→ **EXERCISE GOAL**
Look through the material below for "icon". Copy every line that contains it.

→ **AVAILABLE DATA**
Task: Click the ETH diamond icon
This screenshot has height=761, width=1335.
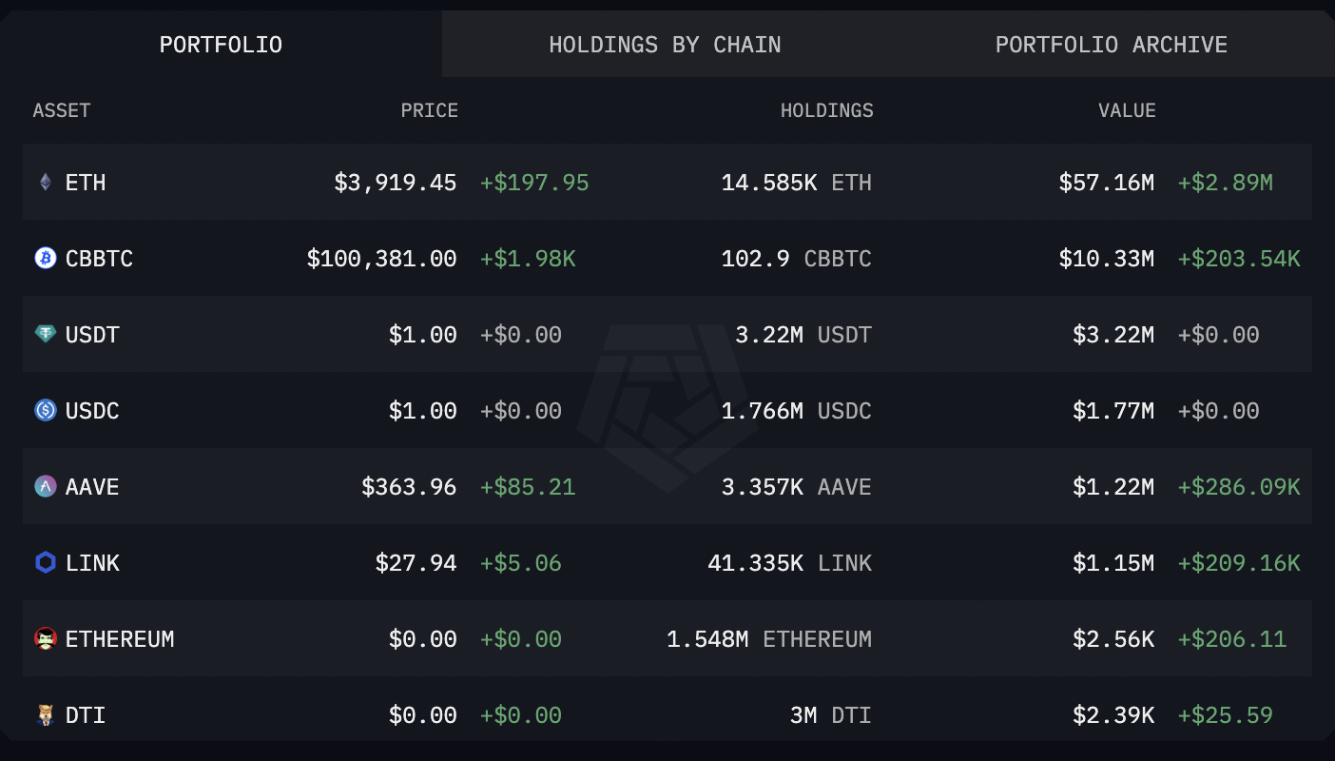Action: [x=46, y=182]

--

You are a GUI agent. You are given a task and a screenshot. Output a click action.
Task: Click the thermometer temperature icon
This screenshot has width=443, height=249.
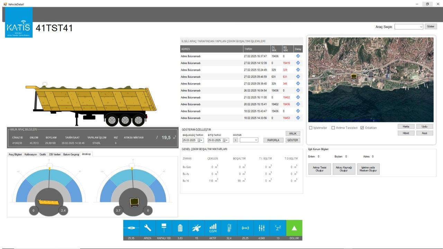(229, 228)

→ **ANSWER SECTION**
Task: Click the ETH diamond icon
Task: Click the thermometer temperature icon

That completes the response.